How to avoid this common low FODMAP mistake
Use the Spoonful app. This barcode scanning and food database software has filters for low FODMAP as well as dietary preferences like vegan and vegetarian.
Use it alongside the Monash app to check the FODMAP content of packaged and pre-prepared foods.
Mistake 4: not eating enough fibre
Eating enough fibre may be challenging during the Low FODMAP Diet, as many high FODMAP foods are also high in fibre.
Some people with IBS-C may find their constipation worsens, or those with IBS-D may find they are suddenly dealing with constipation instead of diarrhoea.
While too much fibre may increase symptoms for some people with IBS, for many, the problem is actually eating too little fibre, and getting a sufficient amount can help to alleviate symptoms.
Side note: you may need to modify your fibre intake to your symptoms, but this is something that would need to be assessed and managed with your nutritionist or dietitian.Â
How to avoid this common low FODMAP mistake
In order to prevent this, try to eat a varied diet of FODMAP ‘safe’ servings of:
- Fruits
- Vegetables
- Whole grains
- Beans and lentils
- Nuts and seeds
This will help ensure you get the fibre that you and your gut microbes need for good health and smooth digestion.
Mistake 5: over-restricting your diet
Many people with IBS, out of desperation, resort to eating a very restrictive diet out of fear that they are going to experience nasty symptoms with every food they eat.
While this is totally understandable, it’s counter-productive because for long-term health – particularly gut health – your body needs to eat a variety of different foods and food groups.
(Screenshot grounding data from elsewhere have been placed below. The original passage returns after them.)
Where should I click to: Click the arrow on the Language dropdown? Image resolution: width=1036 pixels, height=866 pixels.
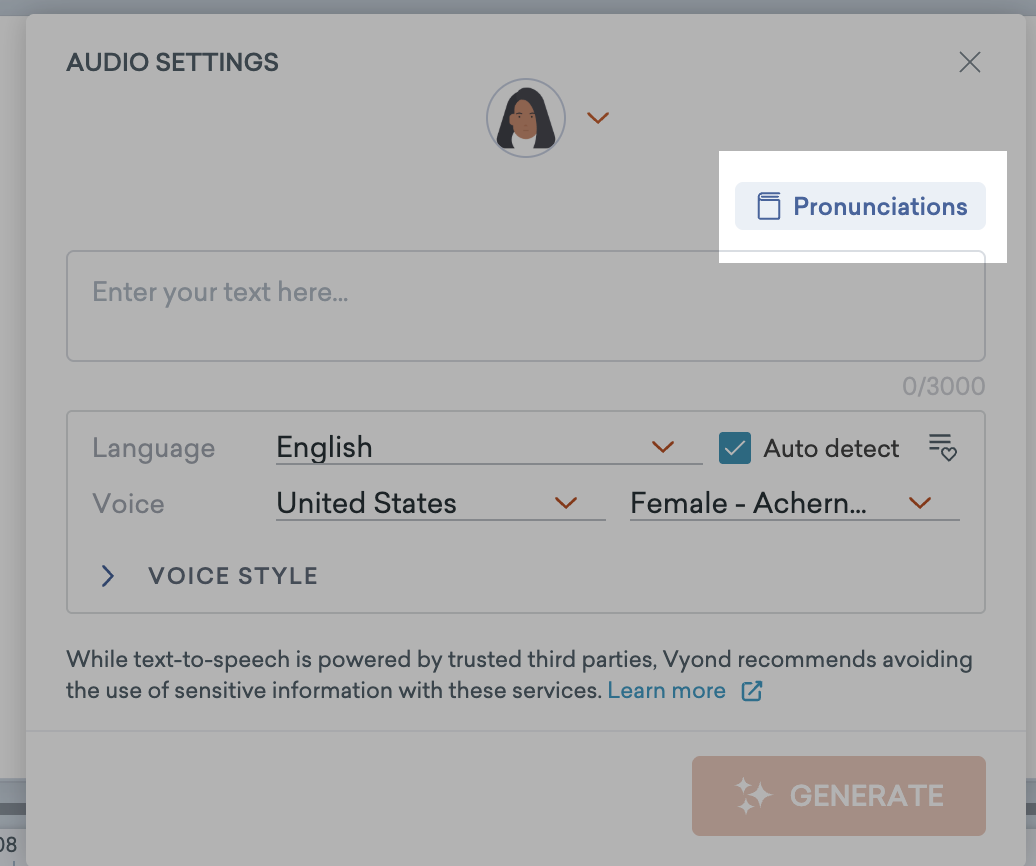663,447
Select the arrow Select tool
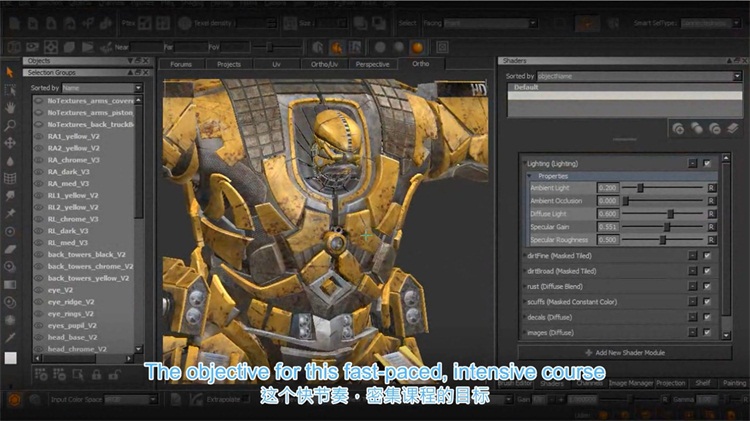 pos(9,72)
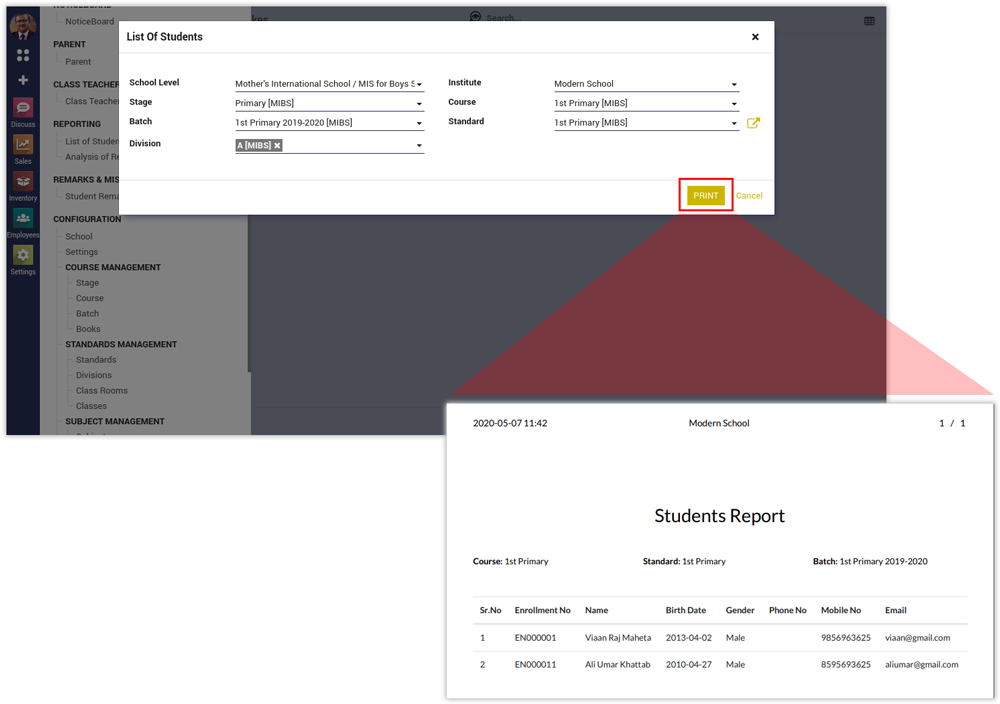Open the external link icon beside Standard
The width and height of the screenshot is (1000, 704).
click(x=753, y=123)
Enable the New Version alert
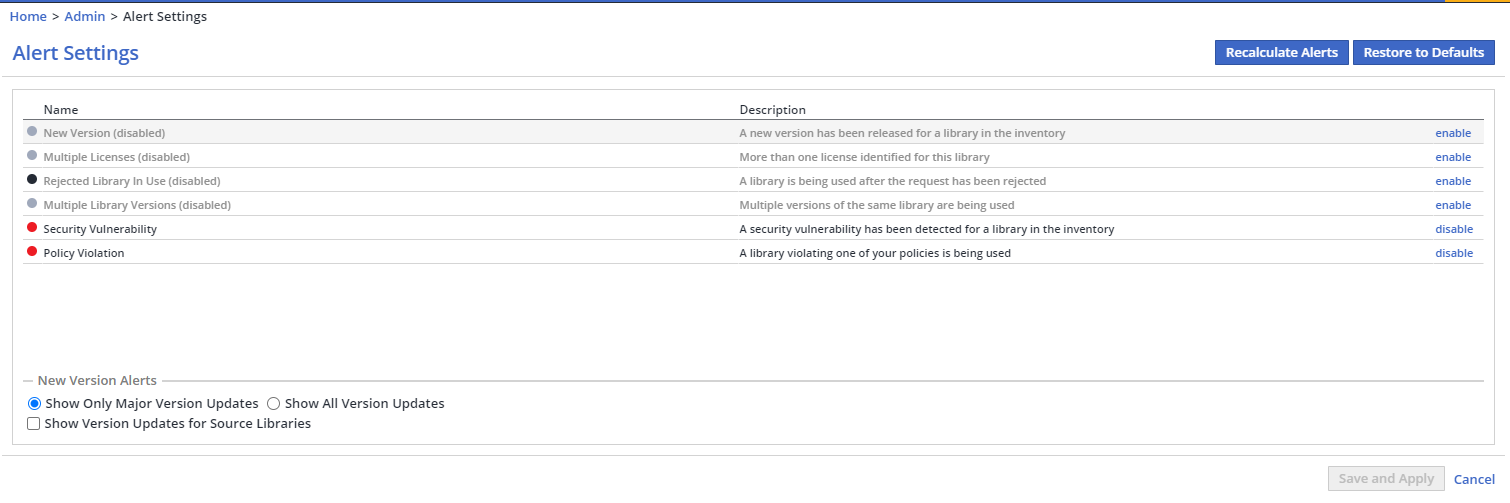1510x503 pixels. [1453, 133]
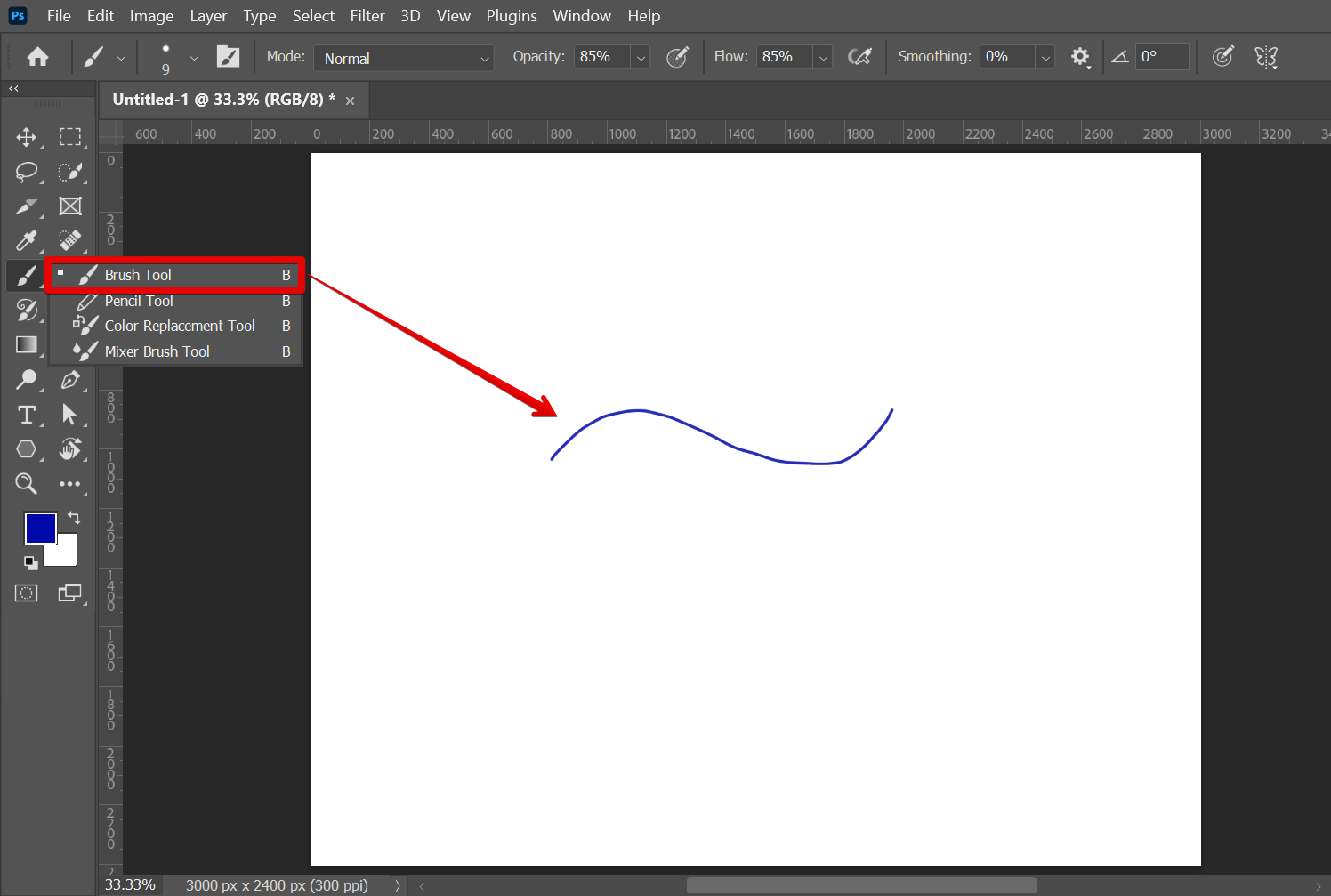Toggle the brush settings panel
Viewport: 1331px width, 896px height.
coord(229,57)
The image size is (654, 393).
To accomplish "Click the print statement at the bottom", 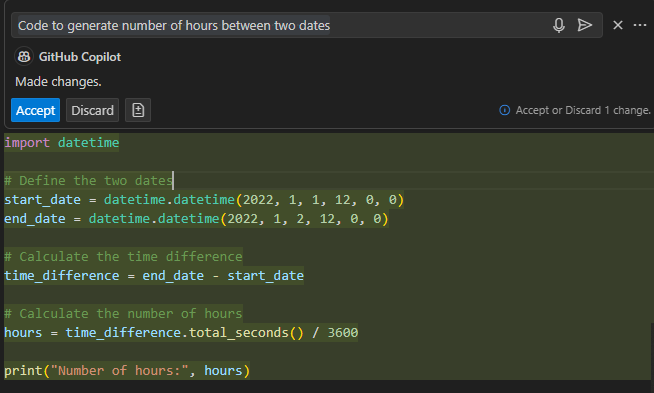I will tap(127, 370).
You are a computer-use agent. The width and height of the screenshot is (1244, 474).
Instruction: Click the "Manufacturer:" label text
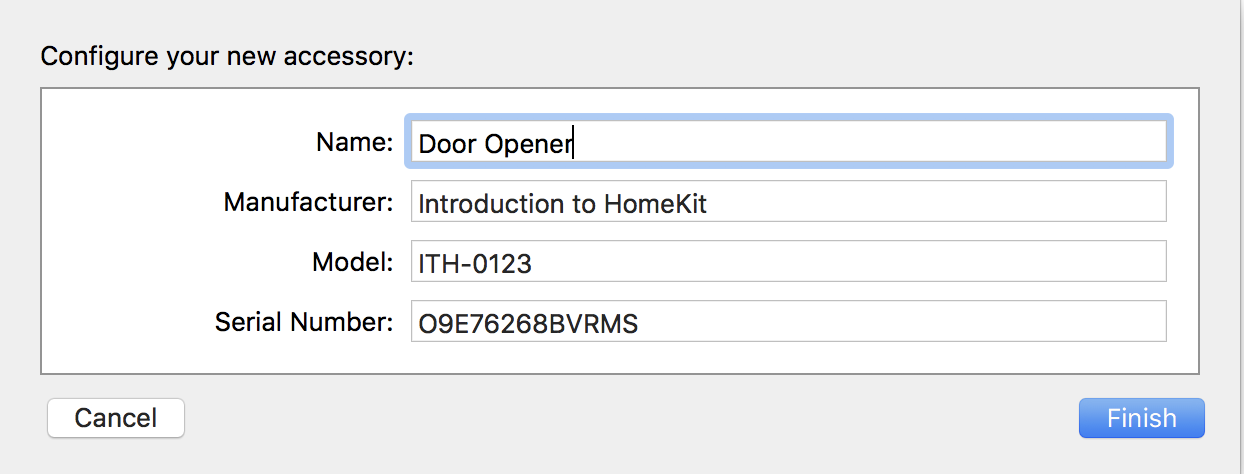click(x=308, y=202)
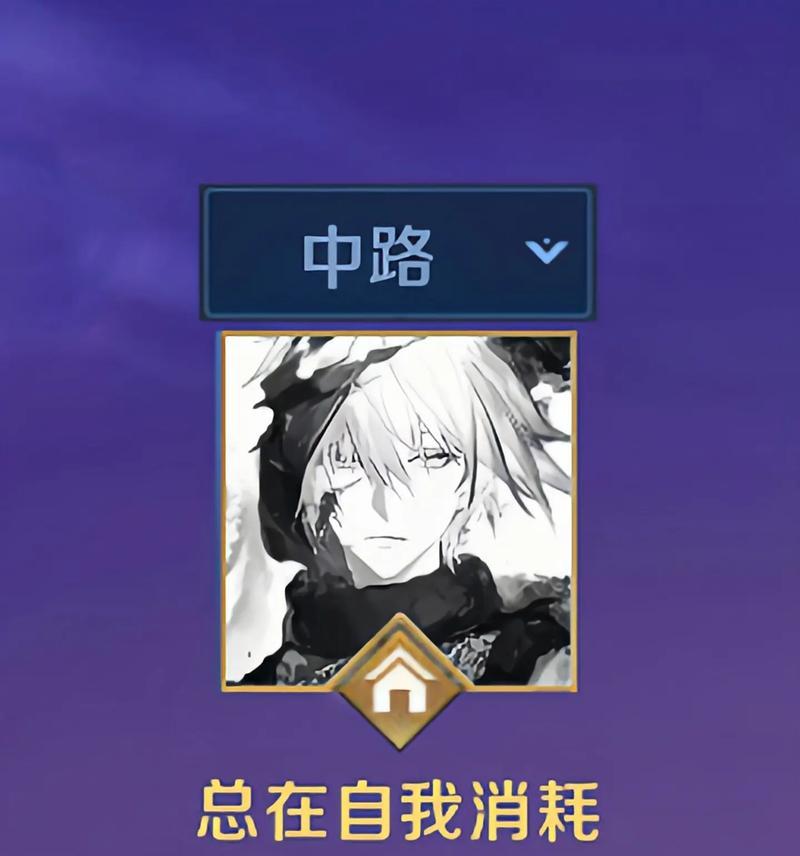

And the longer you avoid eating foods, the more difficult it will be to reintroduce them. Yes, you actually run the risk of making food sensitivities worse by restricting your diet unnecessarily!
How to avoid this common low FODMAP mistake
Remember: the Low FODMAP diet is Low FODMAP, not No FODMAP, and you shouldn’t stay in the strict elimination phase for any longer than 6-8 weeks maximum.
The Low FODMAP Diet isn’t a forever diet – it’s a diagnostic tool.
FODMAP sensitivities can and do change over time, and will very likely improve if you take a holistic approach to your IBS management plan, which includes addressing non-food factors including:
- Eating habits
- Stress and anxiety
- Sleep
- Exercise
So try to keep an open mindset and remember that food is only one part of the equation in getting your symptoms under control.